* [YOUR TASK]: Your copy of the data should leave out the images and match everything else exactly.

* [DATASET CONTENT]:
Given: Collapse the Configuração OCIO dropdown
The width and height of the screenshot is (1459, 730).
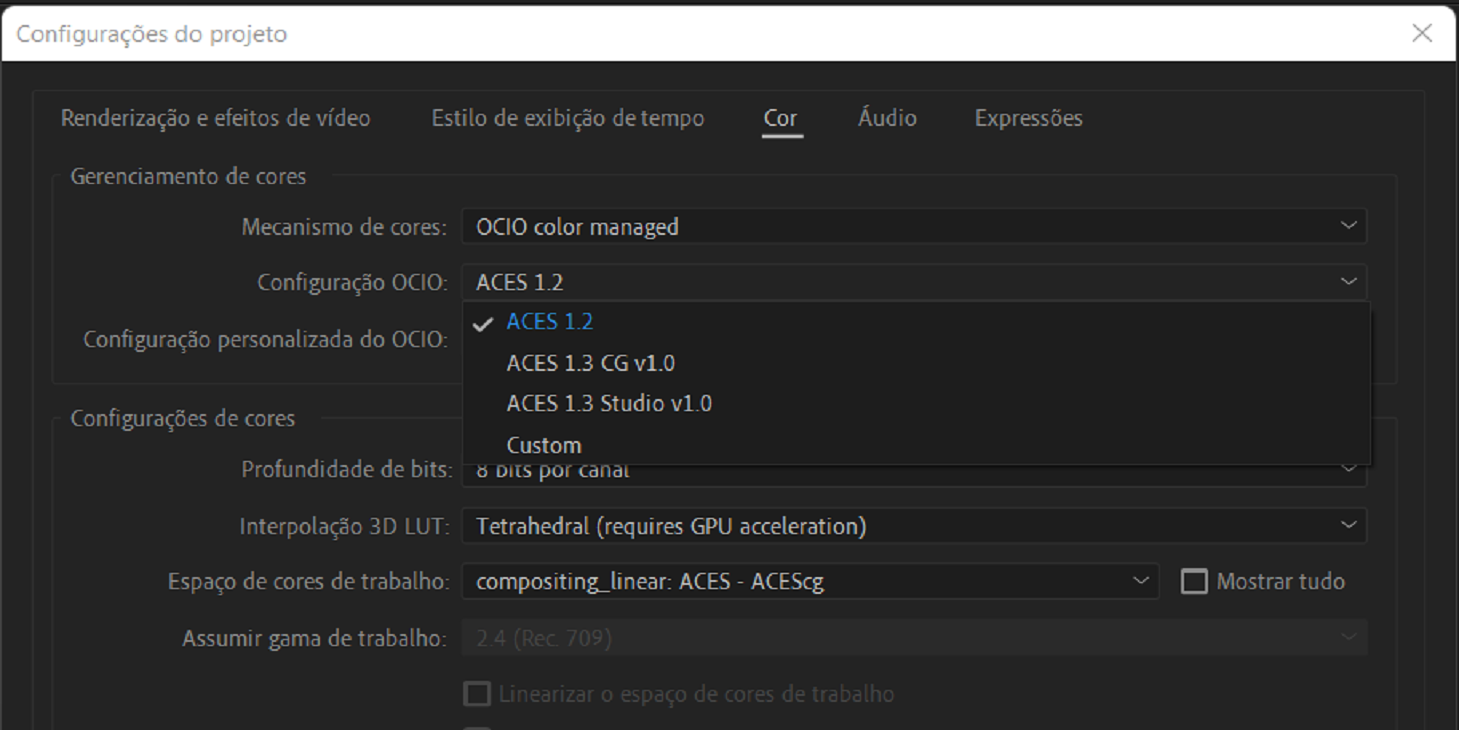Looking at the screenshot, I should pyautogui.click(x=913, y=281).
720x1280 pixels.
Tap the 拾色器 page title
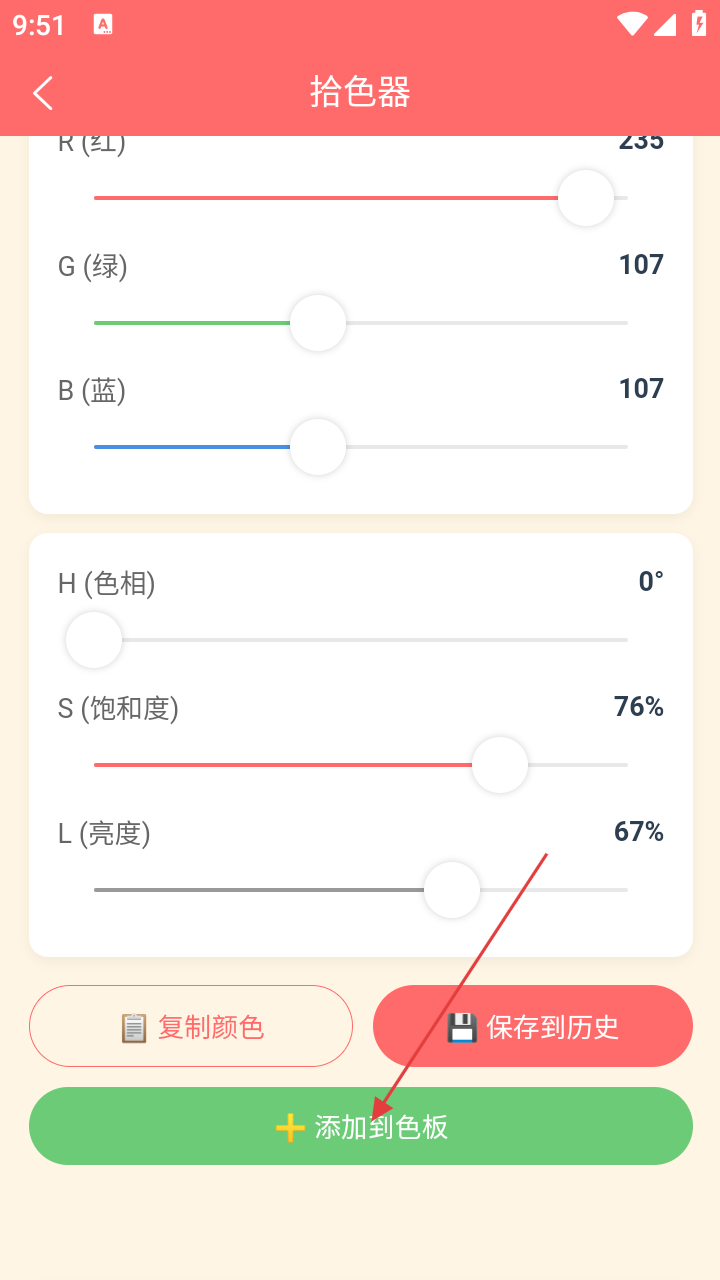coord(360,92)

* [OUTPUT FOR THIS TASK]:
Given: Collapse the Configuração OCIO dropdown
The width and height of the screenshot is (1459, 730).
Looking at the screenshot, I should pyautogui.click(x=913, y=281).
720x1280 pixels.
Tap the 拾色器 page title
coord(360,92)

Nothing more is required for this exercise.